# HOW TO COMPLETE THIS TASK
Copy each line of the records below, from the first through the one that contains "Task: Open Discord direct messages home icon", exactly as written.

# GIVEN RECORDS
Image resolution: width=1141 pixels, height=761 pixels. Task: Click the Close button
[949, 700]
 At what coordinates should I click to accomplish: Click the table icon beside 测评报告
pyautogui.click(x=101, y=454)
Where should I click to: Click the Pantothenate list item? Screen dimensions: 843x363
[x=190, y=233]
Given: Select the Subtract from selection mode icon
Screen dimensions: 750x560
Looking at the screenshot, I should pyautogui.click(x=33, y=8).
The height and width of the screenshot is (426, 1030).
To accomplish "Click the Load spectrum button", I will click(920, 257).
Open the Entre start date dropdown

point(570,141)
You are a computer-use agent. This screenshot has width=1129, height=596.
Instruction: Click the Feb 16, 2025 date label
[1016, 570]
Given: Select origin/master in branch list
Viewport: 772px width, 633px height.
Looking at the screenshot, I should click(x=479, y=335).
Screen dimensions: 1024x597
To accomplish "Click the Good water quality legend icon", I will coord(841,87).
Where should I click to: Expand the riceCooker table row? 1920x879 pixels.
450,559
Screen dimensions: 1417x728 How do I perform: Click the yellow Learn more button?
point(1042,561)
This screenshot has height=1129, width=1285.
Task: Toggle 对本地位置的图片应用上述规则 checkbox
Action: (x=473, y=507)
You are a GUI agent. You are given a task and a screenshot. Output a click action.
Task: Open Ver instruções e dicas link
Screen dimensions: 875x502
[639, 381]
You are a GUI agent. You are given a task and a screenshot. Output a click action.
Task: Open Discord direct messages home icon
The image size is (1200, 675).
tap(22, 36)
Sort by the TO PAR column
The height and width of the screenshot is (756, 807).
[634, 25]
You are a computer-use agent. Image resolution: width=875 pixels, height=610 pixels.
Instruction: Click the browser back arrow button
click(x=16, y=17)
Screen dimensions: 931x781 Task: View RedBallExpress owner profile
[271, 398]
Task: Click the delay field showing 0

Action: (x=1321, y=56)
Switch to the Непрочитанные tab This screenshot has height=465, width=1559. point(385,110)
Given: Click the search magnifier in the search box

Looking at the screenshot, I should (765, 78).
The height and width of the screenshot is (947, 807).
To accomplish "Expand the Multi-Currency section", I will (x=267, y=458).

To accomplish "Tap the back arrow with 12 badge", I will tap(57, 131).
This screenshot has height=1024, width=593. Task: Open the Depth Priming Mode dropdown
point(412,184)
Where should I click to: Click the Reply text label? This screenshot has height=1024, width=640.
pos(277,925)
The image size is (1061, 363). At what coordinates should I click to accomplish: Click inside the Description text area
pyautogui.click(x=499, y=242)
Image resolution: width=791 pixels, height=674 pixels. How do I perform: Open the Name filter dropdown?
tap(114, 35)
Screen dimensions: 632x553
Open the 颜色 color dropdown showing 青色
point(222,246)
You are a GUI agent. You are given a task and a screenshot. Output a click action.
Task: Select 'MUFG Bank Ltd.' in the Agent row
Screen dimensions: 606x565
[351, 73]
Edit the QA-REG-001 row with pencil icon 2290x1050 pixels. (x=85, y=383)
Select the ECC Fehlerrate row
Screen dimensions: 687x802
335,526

# EXERCISE ANSWER
Image resolution: width=1141 pixels, height=761 pixels. Task: Click the Close button
[949, 700]
 At what coordinates should I click to accomplish: Click the table icon beside 测评报告
pyautogui.click(x=101, y=454)
Where should I click to: Click the Pantothenate list item? Screen dimensions: 843x363
[x=190, y=233]
Given: Select the Subtract from selection mode icon
Screen dimensions: 750x560
Looking at the screenshot, I should pyautogui.click(x=33, y=8).
The height and width of the screenshot is (426, 1030).
To accomplish "Click the Load spectrum button", I will click(920, 257).
Open the Entre start date dropdown

point(570,141)
You are a computer-use agent. This screenshot has width=1129, height=596.
Instruction: Click the Feb 16, 2025 date label
[1016, 570]
Given: Select origin/master in branch list
Viewport: 772px width, 633px height.
Looking at the screenshot, I should click(x=479, y=335).
Screen dimensions: 1024x597
To accomplish "Click the Good water quality legend icon", I will coord(841,87).
Where should I click to: Expand the riceCooker table row? 1920x879 pixels.
450,559
Screen dimensions: 1417x728 How do I perform: Click the yellow Learn more button?
point(1042,561)
This screenshot has height=1129, width=1285.
Task: Toggle 对本地位置的图片应用上述规则 checkbox
Action: (x=473, y=507)
You are a GUI agent. You are given a task and a screenshot. Output a click action.
Task: Open Ver instruções e dicas link
Screen dimensions: 875x502
[639, 381]
You are a GUI agent. You are given a task and a screenshot. Output a click action.
Task: Open Discord direct messages home icon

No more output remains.